**WHAT NEEDS TO BE DONE**
Among the entries below, find the lines with the word "name" and copy them.
+++ INPUT FOR THIS TASK +++
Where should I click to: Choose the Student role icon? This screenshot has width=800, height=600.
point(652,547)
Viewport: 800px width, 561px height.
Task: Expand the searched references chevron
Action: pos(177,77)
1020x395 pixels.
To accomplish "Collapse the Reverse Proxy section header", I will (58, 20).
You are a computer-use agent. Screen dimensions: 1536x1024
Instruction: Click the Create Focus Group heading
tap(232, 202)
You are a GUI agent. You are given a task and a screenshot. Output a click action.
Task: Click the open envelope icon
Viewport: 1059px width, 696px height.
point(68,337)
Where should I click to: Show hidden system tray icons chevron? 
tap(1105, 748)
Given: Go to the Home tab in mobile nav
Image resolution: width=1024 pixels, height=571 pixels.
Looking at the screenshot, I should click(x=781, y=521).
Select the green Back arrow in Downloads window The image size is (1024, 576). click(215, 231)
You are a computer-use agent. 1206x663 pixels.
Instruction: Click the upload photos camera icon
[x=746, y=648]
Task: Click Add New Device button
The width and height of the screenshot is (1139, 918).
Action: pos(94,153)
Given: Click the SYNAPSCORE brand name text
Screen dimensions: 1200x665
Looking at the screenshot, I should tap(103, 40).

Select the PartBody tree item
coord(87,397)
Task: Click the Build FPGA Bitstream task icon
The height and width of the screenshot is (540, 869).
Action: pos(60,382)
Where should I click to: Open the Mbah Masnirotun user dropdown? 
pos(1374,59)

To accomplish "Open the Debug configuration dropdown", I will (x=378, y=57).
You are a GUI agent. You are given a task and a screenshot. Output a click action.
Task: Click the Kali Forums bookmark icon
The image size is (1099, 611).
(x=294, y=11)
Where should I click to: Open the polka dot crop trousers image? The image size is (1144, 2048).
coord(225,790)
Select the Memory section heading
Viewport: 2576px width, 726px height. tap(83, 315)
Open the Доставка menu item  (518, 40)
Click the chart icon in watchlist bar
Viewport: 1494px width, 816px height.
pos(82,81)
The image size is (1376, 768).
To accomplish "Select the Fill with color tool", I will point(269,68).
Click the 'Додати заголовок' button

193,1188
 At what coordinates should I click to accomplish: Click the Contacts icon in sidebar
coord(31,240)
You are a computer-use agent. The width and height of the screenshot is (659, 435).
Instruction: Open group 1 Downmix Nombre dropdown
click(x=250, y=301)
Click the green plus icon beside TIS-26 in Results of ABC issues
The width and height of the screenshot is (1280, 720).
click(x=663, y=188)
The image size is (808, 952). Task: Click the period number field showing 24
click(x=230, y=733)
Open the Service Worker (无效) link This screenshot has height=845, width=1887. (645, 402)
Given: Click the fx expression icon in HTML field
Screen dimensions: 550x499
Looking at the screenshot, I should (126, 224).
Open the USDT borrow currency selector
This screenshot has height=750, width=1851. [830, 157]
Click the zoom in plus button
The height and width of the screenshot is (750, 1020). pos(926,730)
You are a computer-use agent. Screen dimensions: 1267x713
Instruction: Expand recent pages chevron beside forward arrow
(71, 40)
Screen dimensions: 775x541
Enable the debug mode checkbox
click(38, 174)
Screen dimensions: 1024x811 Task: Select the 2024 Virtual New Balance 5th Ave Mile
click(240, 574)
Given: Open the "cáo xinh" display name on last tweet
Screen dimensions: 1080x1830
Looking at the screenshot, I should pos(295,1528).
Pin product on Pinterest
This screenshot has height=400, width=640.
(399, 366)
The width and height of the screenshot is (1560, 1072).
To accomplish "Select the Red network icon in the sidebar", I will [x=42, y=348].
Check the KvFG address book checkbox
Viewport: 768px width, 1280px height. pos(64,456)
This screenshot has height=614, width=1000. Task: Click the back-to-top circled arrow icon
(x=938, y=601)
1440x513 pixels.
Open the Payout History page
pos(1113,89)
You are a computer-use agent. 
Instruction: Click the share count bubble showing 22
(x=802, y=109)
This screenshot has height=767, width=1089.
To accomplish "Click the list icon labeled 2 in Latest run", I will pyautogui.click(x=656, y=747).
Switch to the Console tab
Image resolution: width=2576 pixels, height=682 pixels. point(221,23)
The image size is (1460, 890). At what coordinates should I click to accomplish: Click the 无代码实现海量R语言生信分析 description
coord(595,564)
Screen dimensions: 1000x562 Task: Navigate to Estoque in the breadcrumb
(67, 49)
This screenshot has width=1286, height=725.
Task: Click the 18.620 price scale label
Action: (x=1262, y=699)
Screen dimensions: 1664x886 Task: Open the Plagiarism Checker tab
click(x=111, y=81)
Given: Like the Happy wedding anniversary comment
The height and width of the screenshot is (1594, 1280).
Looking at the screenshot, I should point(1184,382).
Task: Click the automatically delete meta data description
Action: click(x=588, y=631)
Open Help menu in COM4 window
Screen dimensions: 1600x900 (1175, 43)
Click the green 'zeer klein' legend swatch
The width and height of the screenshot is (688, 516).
+++
**RESPONSE BOX**
Given: Click the SYNAPSCORE brand name text
Given: Open the "cáo xinh" display name on last tweet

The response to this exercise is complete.